Macroconidia are typical fusiform, spindle shapedor slightly curved, pointed at the tip and mostly three septate. Chlamydospores appeared globose with relatively thick walls and they are either formed from hyphae or by the modification of hyphal cells (Fig. 4c).

Molecular study: Despite the fact that the exact sequence match with a known isolate in the database has been recently contended that sometime represent unambiguous species identification17, this study used both macro-micromorphological characters and approximately exact sequence match in the database to ascertain the identity of the studied pathogen. The pathogen isolates TEF sequences analysis reveals that it belongs to Fusarium genus as established conventionally. In Fig. 5 a phylogenetic tree places the pathogen together with Fusarium oxysporum clade (highlighted). These results together with the macro-micro-morphological supporting characters of culture colours, spindle shaped spores, places this pathogen together with Fusarium species. It thus taxonomically belongs to: Kingdom: Fungi, division: Ascomycota, class: Sordariomycetes, order: Hypocreales, family: Nectriaceae, genus: Fusarium, species: Fusarium oxysporum Schlecht. emend. Snyder and Hansen.

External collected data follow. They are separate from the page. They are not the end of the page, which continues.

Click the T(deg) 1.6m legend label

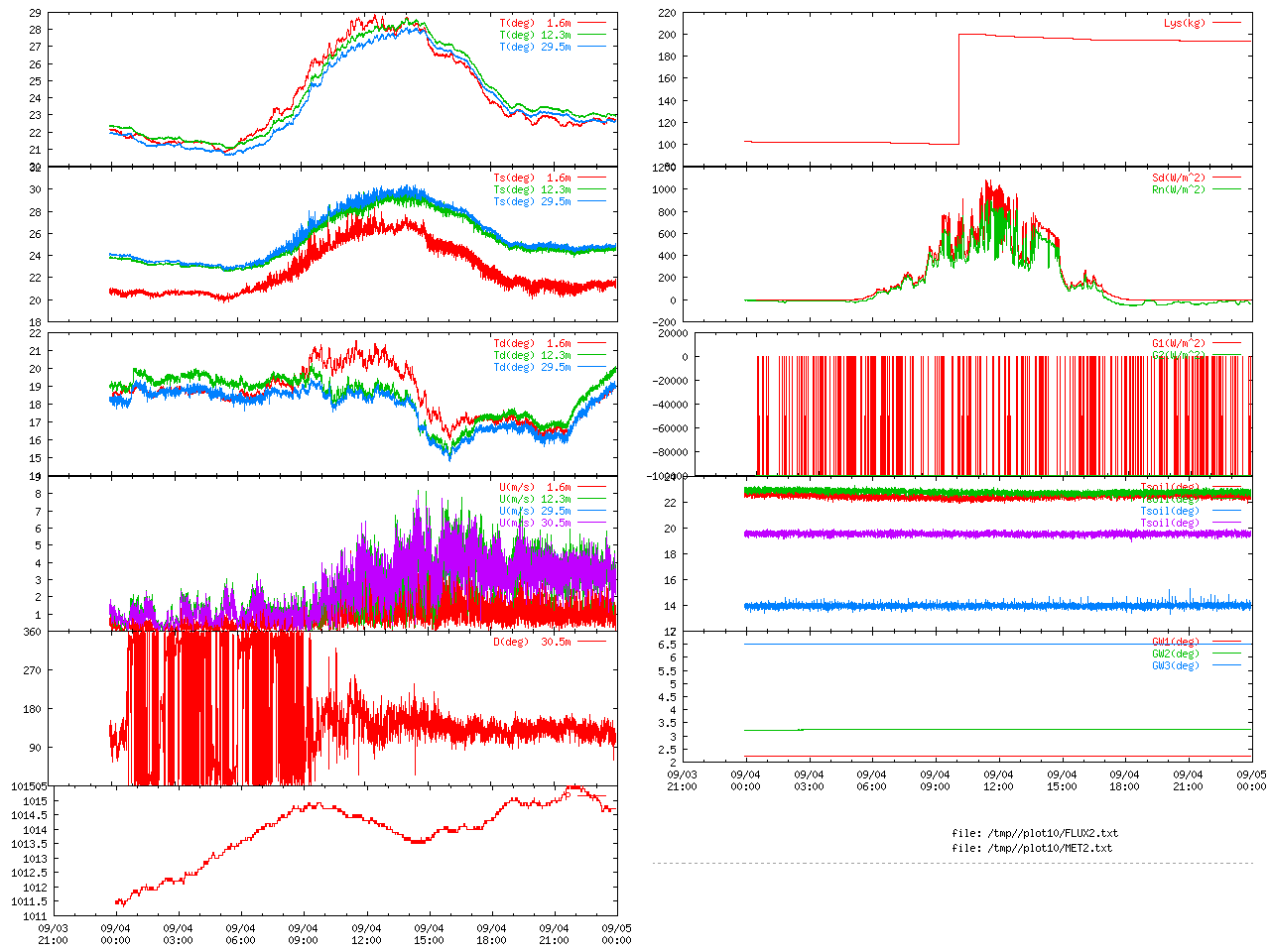[535, 23]
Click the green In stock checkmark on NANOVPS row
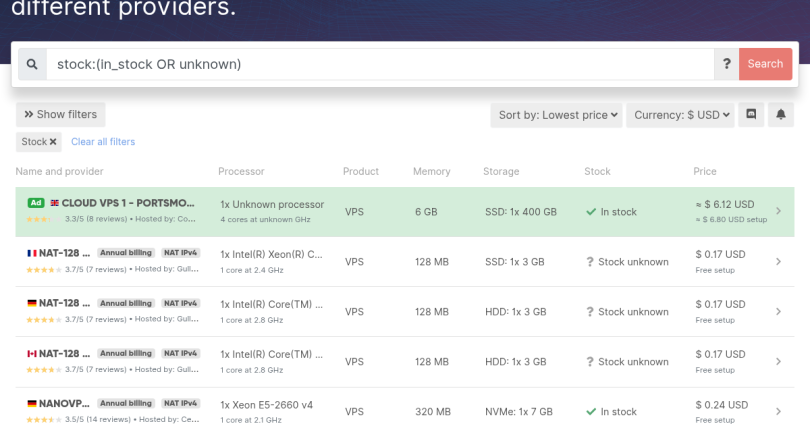This screenshot has height=424, width=810. coord(591,412)
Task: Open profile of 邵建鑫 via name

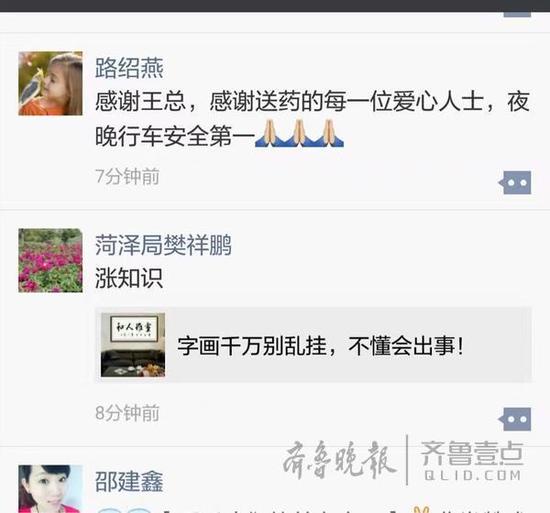Action: tap(129, 481)
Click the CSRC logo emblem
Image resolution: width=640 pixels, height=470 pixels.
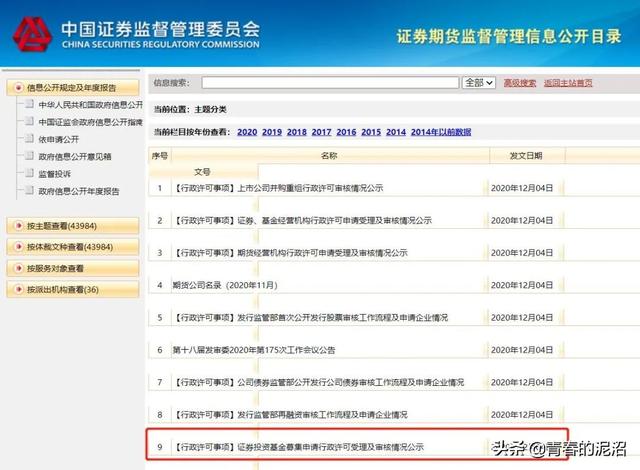coord(31,35)
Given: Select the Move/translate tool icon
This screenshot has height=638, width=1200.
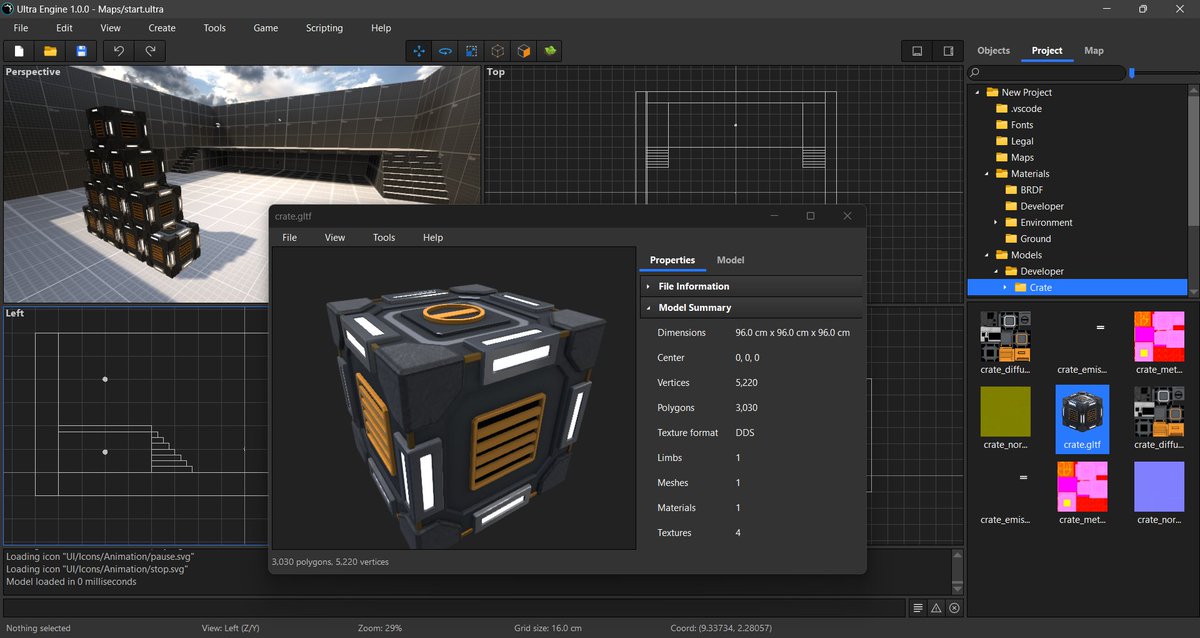Looking at the screenshot, I should 420,51.
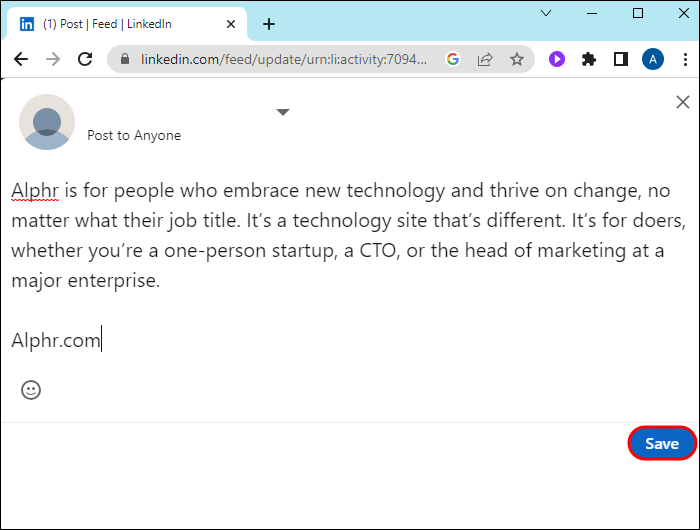Close the edit post dialog
Screen dimensions: 700x530
coord(683,102)
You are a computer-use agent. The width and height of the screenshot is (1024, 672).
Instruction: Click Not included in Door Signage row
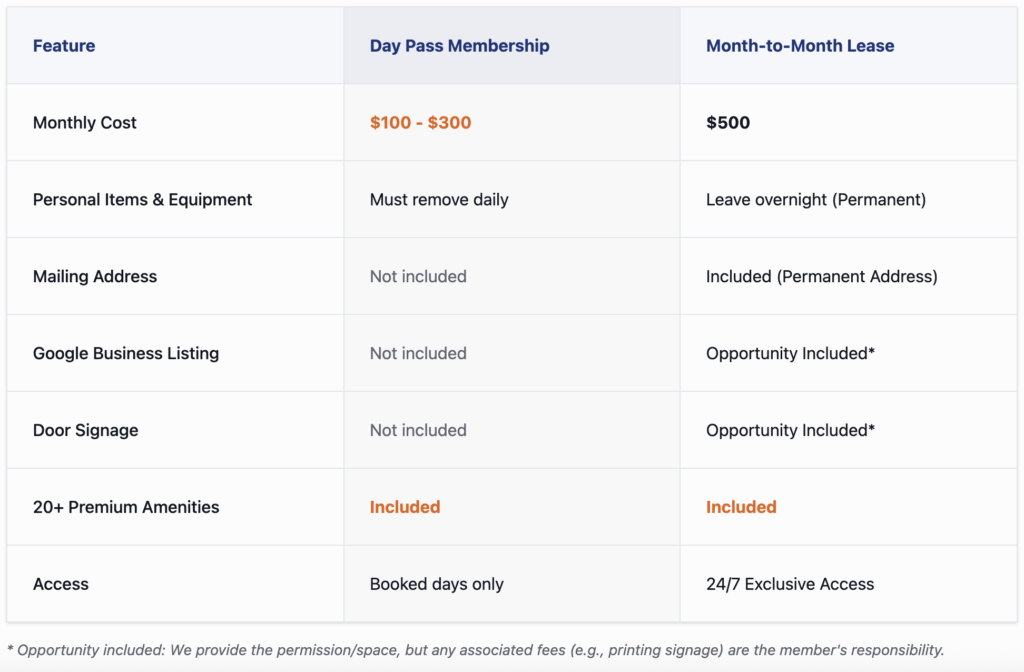(418, 431)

Pathogenicity test: Pathogenicity test of the isolate was confirmed on cashew seedlings with cuts by the diseases symptoms on infected plants. The seedling exhibited typical symptoms of Fusarium wilt as that noted in banana by Thangavelu and Mustaffa13. First indication of the disease was yellowing and drying of lower leaves which lead into general stunting of the plant, dark brown vascular discoloration and death unlike the control and undamaged seedling as shown in Fig. 6.

Anatomic study
Healthy plant (plant showing no symptoms):
In healthy plants, we studied that the conducting tissues systems of both roots and shoots. The study on shoots showed that the conducting tissues (xylems and phloem) were normal (Fig. 7) and the pattern of conduction between the roots and leaves after injection of dyes and observing their movement indicated that in cashew tree a given root is directly connected to a particular set of branches. This explains the uneven chlorosis symptoms on different branches on mild affected tree (Fig. 2b). Both roots and stem were porous with large diameter xylem vessels (Fig. 7).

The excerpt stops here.